--- Extract provided ---

Díaz-Ayala Library Travel Grants

Image: cristobal-diaz-ayala.jpg
Cristóbal Díaz-Ayala

Application Deadline: Friday, March 15, 2024

All application materials should be submitted to cri@fiu.edu

2024 Application Form
2024 Budget Estimate

Every year, the Cuban Research Institute (CRI), the Kimberly Green Latin American and Caribbean Center, and Florida International University Libraries offer the Díaz-Ayala Library Travel Grants to study the special collections related to Cuba and Cuban Americans. These awards are offered in honor of Cristóbal Díaz-Ayala, the prominent music collector and independent scholar who donated his Cuban and Latin American Popular Music Collection to FIU in 2001. The grants provide scholars and graduate students the opportunity to conduct research on Cuba and its diaspora at the FIU Green Library, thereby expanding access to the library's unique holdings and enhancing its value as a national resource.

CRI, LACC, and FIU Libraries offer research stipends of up to $2,000 each to offset the costs of a minimum one-week stay (five working days) in Miami to use the collections. Scholars in the humanities and the social sciences whose work will be enhanced by using the resources of the collections are encouraged to apply. Priority is given to scholars who are not previous recipients of the award. Two of the awards are given to U.S.-based scholars or graduate students, in accordance with the requirements of the U.S. Department of Education Title VI Grant. Those residing in other countries are encouraged to apply for the remaining grant.

As a condition of the award, recipients give one lunchtime lecture at FIU for faculty and students on their recent research, and following their travel, submit a one-page single-spaced summary of their work with the collections, and make recommendations on how the collections may be improved or enhanced. Any publications resulting from research conducted at FIU during the grant period should acknowledge the Cuban Research Institute, the Kimberly Green Latin American and Caribbean Center, FIU Libraries, and the U.S. Department of Education Title VI Grant for their support.

The Díaz-Ayala Cuban and Latin American Popular Music Collection is the most extensive publicly available collection of Cuban music in the United States. Its approximately 150,000 items span the history of popular Cuban and other Latin musics. Originally valued at nearly one million dollars, the collection features 45,000 LPs; 15,000 78 rpms; 4,500 cassettes containing interviews with composers and musicians, radio programs, music, and other materials; 5,000 pieces of sheet music; 3,000 books; and thousands of CDs, photographs, videocassettes, and paper files. Among the collection's rarest items are early recordings made in prerevolutionary Cuba.

--- Dataset excerpt ---

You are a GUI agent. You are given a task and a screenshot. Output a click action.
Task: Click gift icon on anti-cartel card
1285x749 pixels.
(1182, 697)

---

*Tasks for this exercise*.
1) Write out the travel grants text from "Application Deadline: Friday, March" to "a national resource.", swapping "prominent" for "renowned".
2) Based on the travel grants text, mark each statement yes or no and quote the words that decide it. (a) Each research stipend is worth up to $2,000. (b) Recipients must stay in Miami for at least two weeks. (c) The music collection includes 5,000 pieces of sheet music.

*Correct answers*.
1)
Application Deadline: Friday, March 15, 2024

All application materials should be submitted to cri@fiu.edu

2024 Application Form
2024 Budget Estimate

Every year, the Cuban Research Institute (CRI), the Kimberly Green Latin American and Caribbean Center, and Florida International University Libraries offer the Díaz-Ayala Library Travel Grants to study the special collections related to Cuba and Cuban Americans. These awards are offered in honor of Cristóbal Díaz-Ayala, the renowned music collector and independent scholar who donated his Cuban and Latin American Popular Music Collection to FIU in 2001. The grants provide scholars and graduate students the opportunity to conduct research on Cuba and its diaspora at the FIU Green Library, thereby expanding access to the library's unique holdings and enhancing its value as a national resource.

2)
(a) Yes: "research stipends of up to $2,000 each"
(b) No: "a minimum one-week stay (five working days)"
(c) Yes: "5,000 pieces of sheet music"